* [Written task]:
Please answer these questions using the podcast transcript below:
(a) According to the transcript, whose work may explain why the newer Teslas no longer behave like the old ones?
(b) Who knocked over the tree of Teneray?
(c) What term is used for being so focused on avoiding something that you end up aiming toward it?

* [Document segment]:
Segment Open

Speaker 2 These are the old Teslas and the new ones don't do that anymore. I think possibly thanks to this little bit of work by McAfee.

Speaker 2 But just, I mean, especially as the 35 mile an hour traffic signs are usually in places that need people to slow down. It's yeah.

Speaker 2 Yeah.

Speaker 2 And that's, that's why we're still in the trialing stage, really, of the driverless cars, isn't it?

Speaker 2 Like one smear on a speed sign and everyone dies. Have we ever talked about just that reminds me of the tree of Teneray, which is in, or was in, I think, Liberia, but somewhere up there.

Speaker 2 And it was the most isolated tree in the world. And there was no tree anywhere for like, I don't know, 100 miles in any direction.
And then it got knocked over by a Libyan truck driver.

Speaker 2 It was just like,

Speaker 2 literally, there's nothing else to, and he just decided, I'm just going to drive straight into that by accident.

Speaker 2 That must have been like the scene in Austin Powers where the guy's being, about to be run over by the steamroller, and he's shouting, no, from about 20 meters away, very, very slowly.

Speaker 2 Do you think the truck driver was similarly?

Speaker 2 I can't see anything else.

Speaker 2 I think that's a really unfair analogy because in Austin Powers, the idiot is the person who's about to be run over. So that implies you're blaming the tree.

Speaker 2 And the tree's gone to extreme lengths to escape traffic collisions it's so socially distanced that tree there it is i think what it is is there's something about people when they're driving if there's a massive area with nothing there at all but there's one thing then for some reason you just kind of get drawn towards it like your brain just can't avoid it.

Speaker 2 There is a thing called target fixation, isn't there? Where someone is so focused on avoiding a thing that they keep looking at the thing and aiming towards it accidentally.

Speaker 2 The conversational equivalent is that thing which is in the meaning of lift, where there's something you're trying to avoid talking about, and so you can never avoid talking about it.

Speaker 2 And I think the example that's given in that book is if you're talking to someone with one leg and you find your conversation is liberally peppered with references to Long John Silver or the last leg of the UEFA competition.

Segment Closed

* [Data excerpts]:
Segment Open

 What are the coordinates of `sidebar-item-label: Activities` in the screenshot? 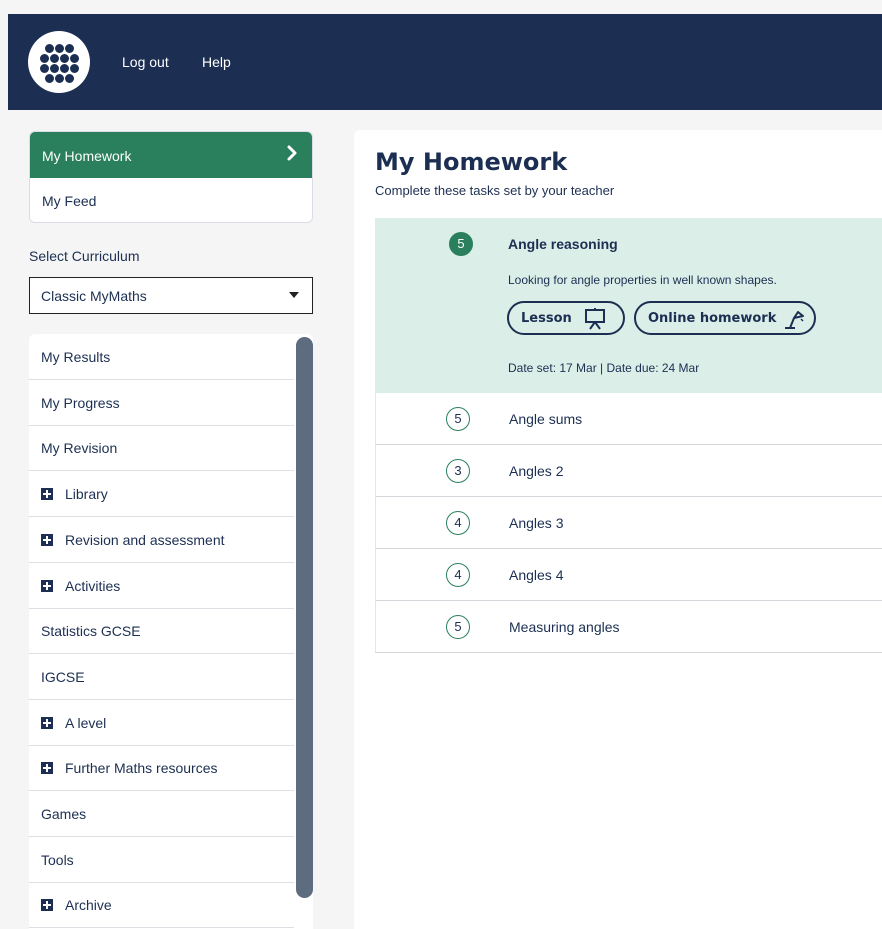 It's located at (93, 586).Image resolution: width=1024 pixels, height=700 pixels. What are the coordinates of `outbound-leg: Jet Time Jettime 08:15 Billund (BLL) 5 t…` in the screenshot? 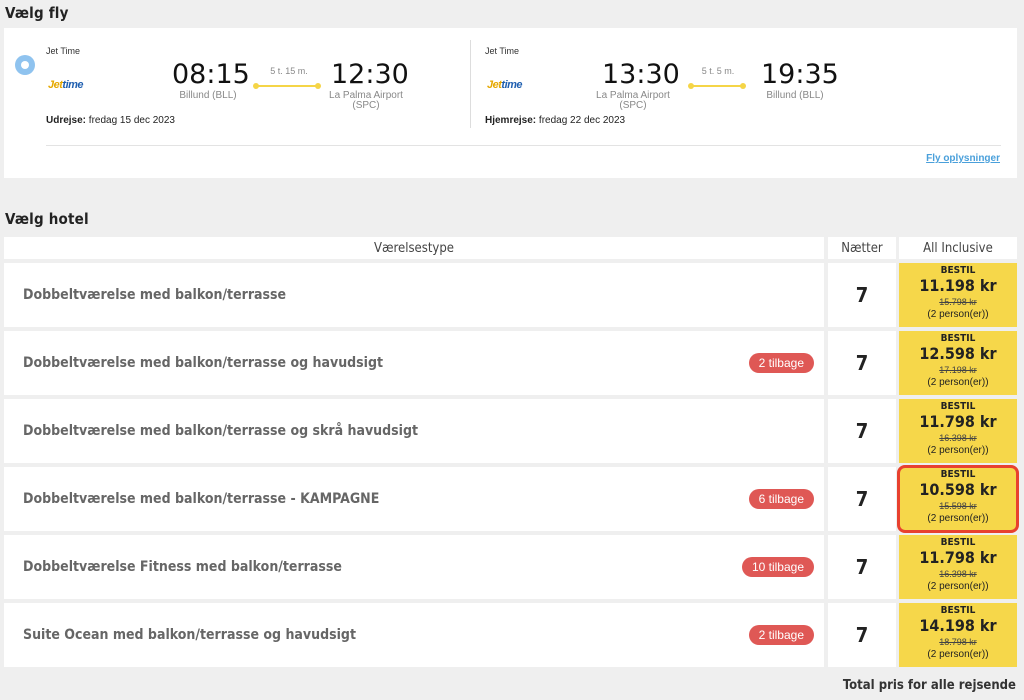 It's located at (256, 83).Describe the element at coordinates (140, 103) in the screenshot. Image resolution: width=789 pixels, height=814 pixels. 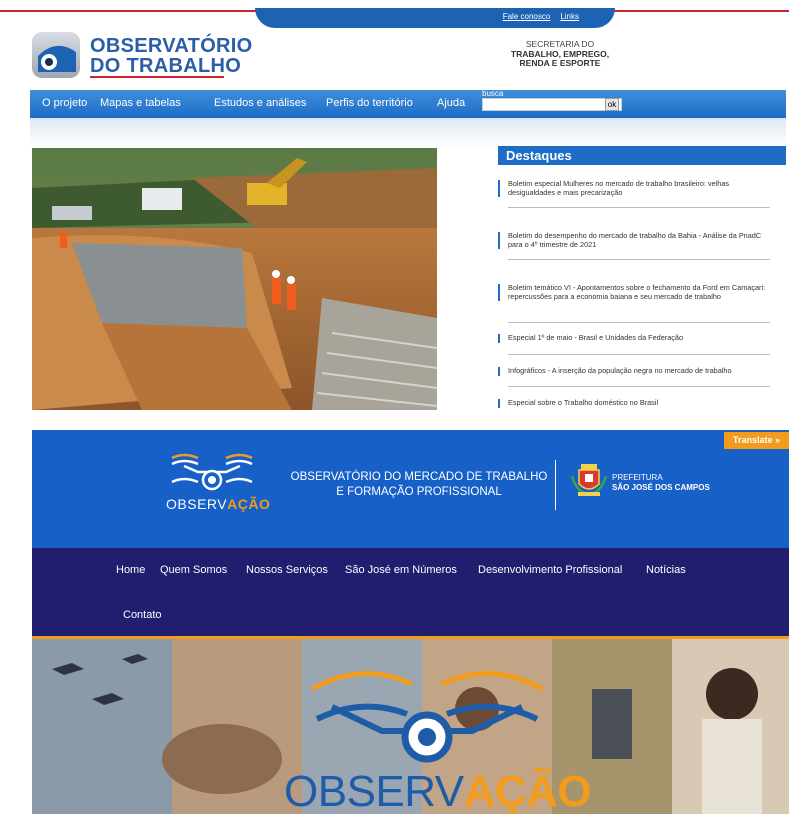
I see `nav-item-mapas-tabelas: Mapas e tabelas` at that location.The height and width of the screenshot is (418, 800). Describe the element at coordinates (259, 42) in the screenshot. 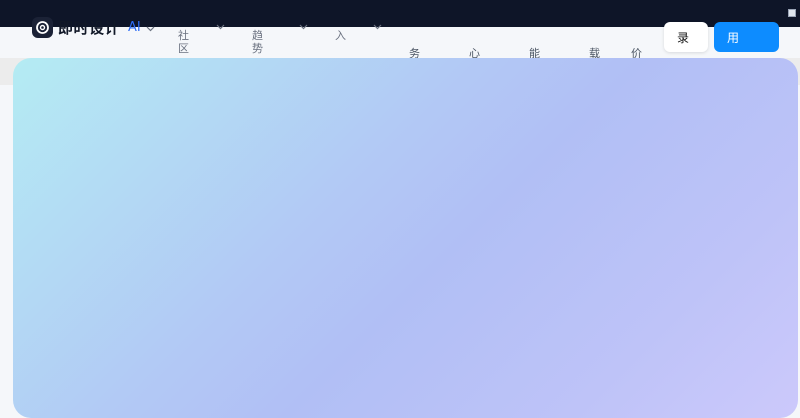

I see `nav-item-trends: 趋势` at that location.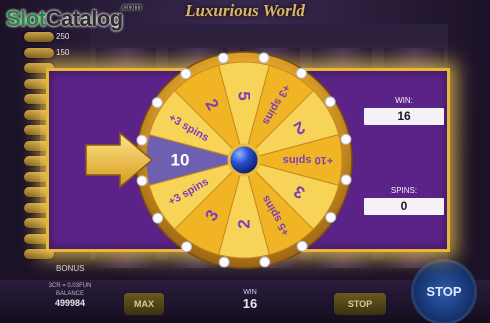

Segment Closed

* [Written response]:
(a) McAfee
(b) A Libyan truck driver
(c) Target fixation